Then and Now – Eden Palace au Lac
As the Montreux Casino burned to the ground in 1971, this lake-edge hotel had a front-row view of smoke on the water and fire in the sky. By Chris Sheedy.
On the night of December 4, 1971, young and devoted music fans from across Europe descended on the concert hall of the opulent Montreux Casino in Switzerland to see American musician Frank Zappa and his band, The Mothers of Invention. Instead, the stage was set for a far more significant moment in rock ’n’ roll history.
By the end of the night the casino would be destroyed by fire and from its ashes would rise one of the most recognisable riffs – in a single that would see another band, Britain’s Deep Purple, soar into the musical stratosphere.
The five Deep Purple musicians had travelled to the swanky Swiss town to utilise the casino’s concert hall as a recording space. During the Zappa gig, which they attended as audience members rather than performers, they saw a fan shoot a flare gun at the ceiling. The venue soon began to burn.
“The fire was unbelievable,” Deep Purple vocalist Ian Gillan later said. “The whole town was closed off while the bloody thing [the casino] burned to the ground... We were moved to a hotel called the Eden Palace au Lac.”
From their lakeside digs, the band members looked on as flames shot into the night sky. The next morning, smoke billowed over the still waters of Lake Geneva.
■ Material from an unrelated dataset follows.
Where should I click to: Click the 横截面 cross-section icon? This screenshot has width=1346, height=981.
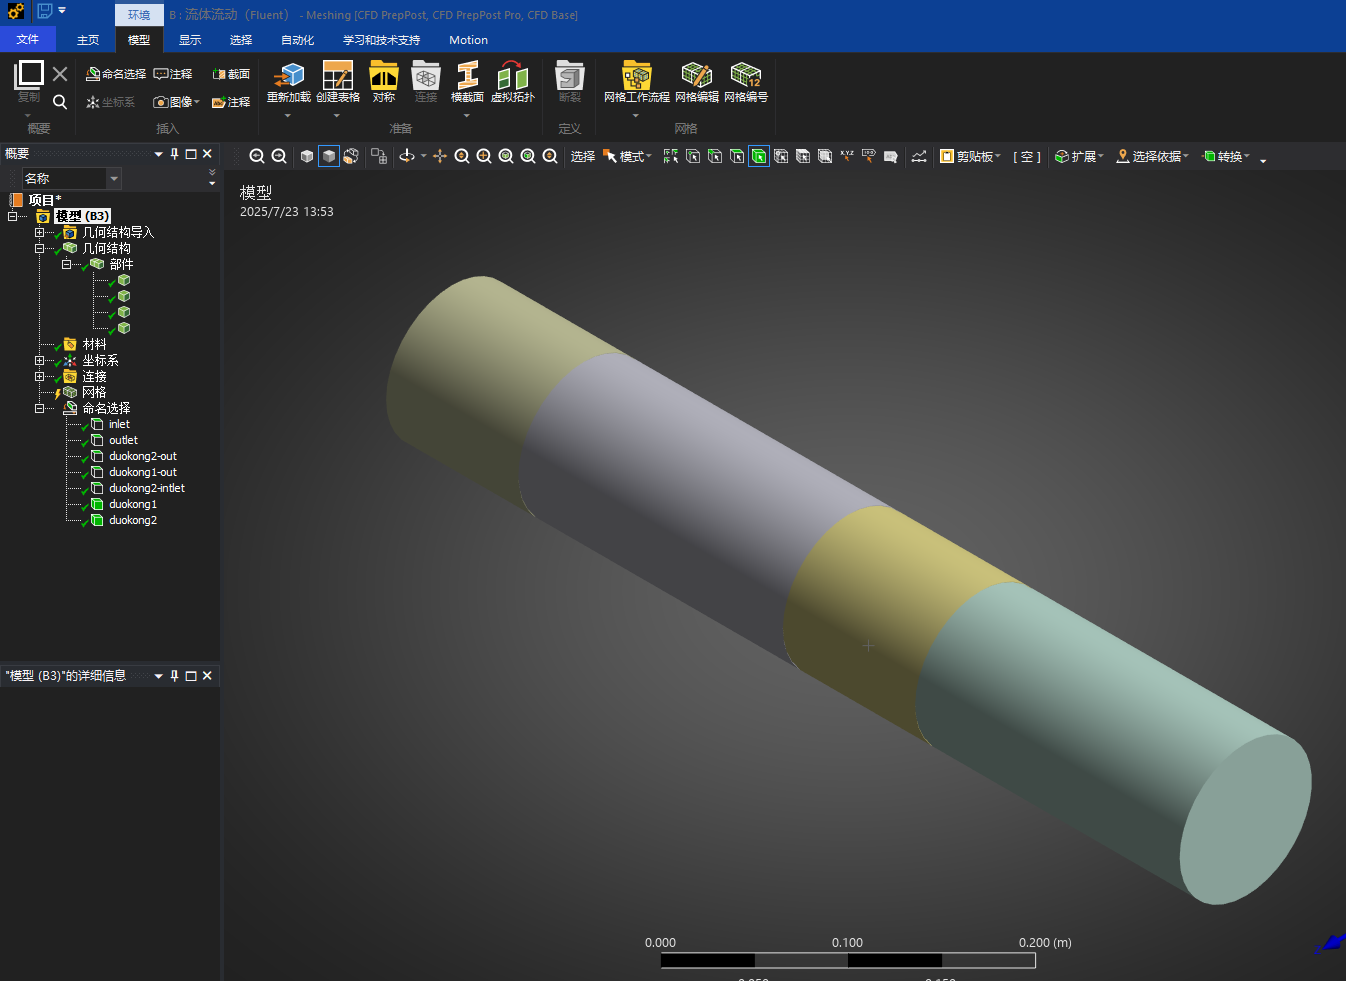467,80
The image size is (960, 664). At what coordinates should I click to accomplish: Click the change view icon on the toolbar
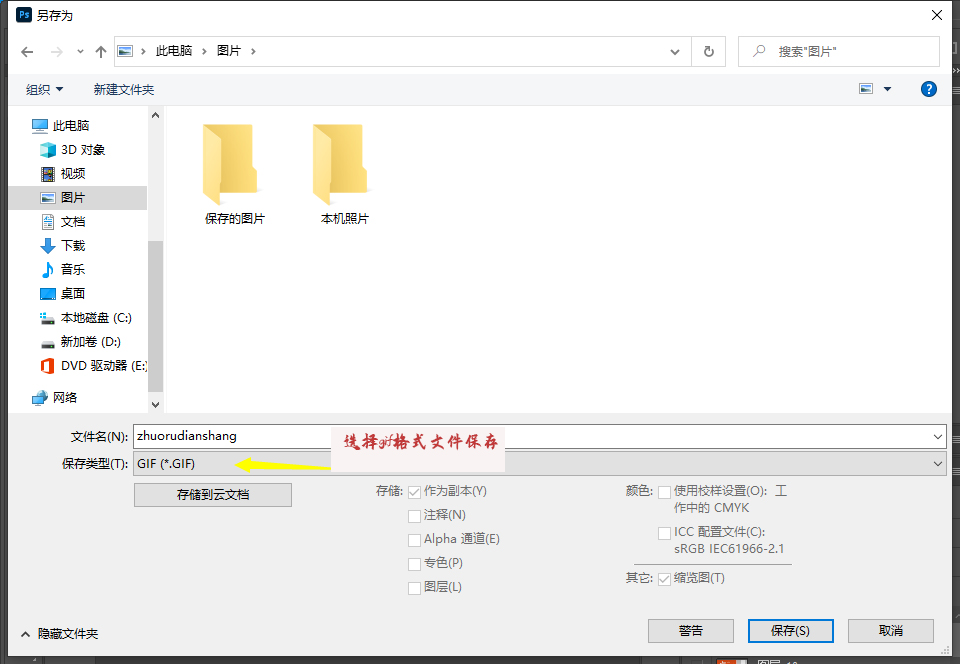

In the weeks that followed the inferno, the rockers penned an extraordinarily powerful four-note song about the blaze. It was recorded in various locations around Montreux but was never meant to be included on the 1972 album Machine Head (the band was concerned the song’s title, Smoke on the Water, would have drug connotations). The track was added only at the last minute after canny colleagues convinced the band of the song’s catchiness.
Today, visitors to Montreux can stay at the four-star Eden Palace au Lac, an imposing Victorian landmark first opened in 1896. Be sure to request a lakeside room, which has a balcony or terrace overlooking Lake Geneva and the Alps. The hotel has hosted blues king Sammy Price, pianist Charles Thompson, jazz trumpeter Dizzy Gillespie and many other artists – but none have put Montreux on the musical map as indelibly as Deep Purple.